Despite urging Democratic senators on Wednesday to forge ahead on health care reform, President Obama and his aides have been largely hands-off in guiding the legislative process, Senate aides tell the Huffington Post. And on Thursday a leading Senate progressive called out the White House publicly for abandoning the leadership role that is needed to get legislation passed.

“The president was weighing in pretty heavily on the discussions between the House and Senate before the Massachusetts special [Senate] election,” Sen. Sherrod Brown (D-Ohio) told Huffington Post. “It’s dried up since.”

Brown is not alone. (“Brown’s lament was echoed in conversations with several high-ranking Senate aides this past week, many of whom agreed that the administration’s involvement in health care negotiations has declined since Scott Brown’s victory in the Massachusetts Senate race.”) What isn’t clear is whether the White House is simply incapable of exercising leadership and clueless about what a bipartisan, passable piece of legislation might look like, or whether Obama is making a tactical move to throw rhetorical crumbs to the netroots but leave the whole mess to Congress, knowing it will amount to nothing.

Either explanation is plausible. Obama isn’t known for delving into  details  of legislation, so he might well be out of ideas and interest in the finer points of what was to be his signature issue. But it is also possible that the White House has figured out that ObamaCare is a loser with the general electorate. In that case, if Obama is to stabilize his own approval ratings, it would be better for the country to avoid more uproar over a hugely unpopular bill. Not giving direction to the Reid-Pelosi duo is tantamount to killing the bill.

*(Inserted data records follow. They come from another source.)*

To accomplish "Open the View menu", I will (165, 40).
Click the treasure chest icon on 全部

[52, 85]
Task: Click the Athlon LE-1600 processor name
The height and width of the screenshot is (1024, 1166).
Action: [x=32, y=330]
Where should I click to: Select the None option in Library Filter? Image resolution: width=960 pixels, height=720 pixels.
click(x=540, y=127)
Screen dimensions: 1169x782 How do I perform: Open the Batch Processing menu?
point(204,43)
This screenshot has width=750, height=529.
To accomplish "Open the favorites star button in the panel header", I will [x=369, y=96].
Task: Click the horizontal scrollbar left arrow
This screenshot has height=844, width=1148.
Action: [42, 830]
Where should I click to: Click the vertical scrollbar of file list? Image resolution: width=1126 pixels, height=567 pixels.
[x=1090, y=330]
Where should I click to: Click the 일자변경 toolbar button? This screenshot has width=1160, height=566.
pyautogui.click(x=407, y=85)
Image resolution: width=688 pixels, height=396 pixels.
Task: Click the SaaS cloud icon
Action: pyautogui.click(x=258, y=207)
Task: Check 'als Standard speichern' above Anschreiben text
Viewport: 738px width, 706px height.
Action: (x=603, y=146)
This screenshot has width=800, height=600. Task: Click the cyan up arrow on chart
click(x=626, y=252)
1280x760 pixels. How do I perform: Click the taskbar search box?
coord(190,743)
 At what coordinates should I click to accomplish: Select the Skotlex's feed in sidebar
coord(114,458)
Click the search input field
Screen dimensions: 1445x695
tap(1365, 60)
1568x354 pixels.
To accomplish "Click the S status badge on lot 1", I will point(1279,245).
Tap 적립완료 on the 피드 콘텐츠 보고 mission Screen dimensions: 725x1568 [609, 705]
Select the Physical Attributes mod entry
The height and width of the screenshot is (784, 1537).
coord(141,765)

Whichever theory is right, the result is the same. We won’t see anything passed approximating the massive ObamaCare bill. In the end, that’s a good thing for the country and probably for incumbents, who in their heart of hearts have probably always understood that you can’t pass a bill on a strict party line vote that 70 percent of the country hates and expect to “sell it” to them later. Well you can, but you’ll be thrown out of office.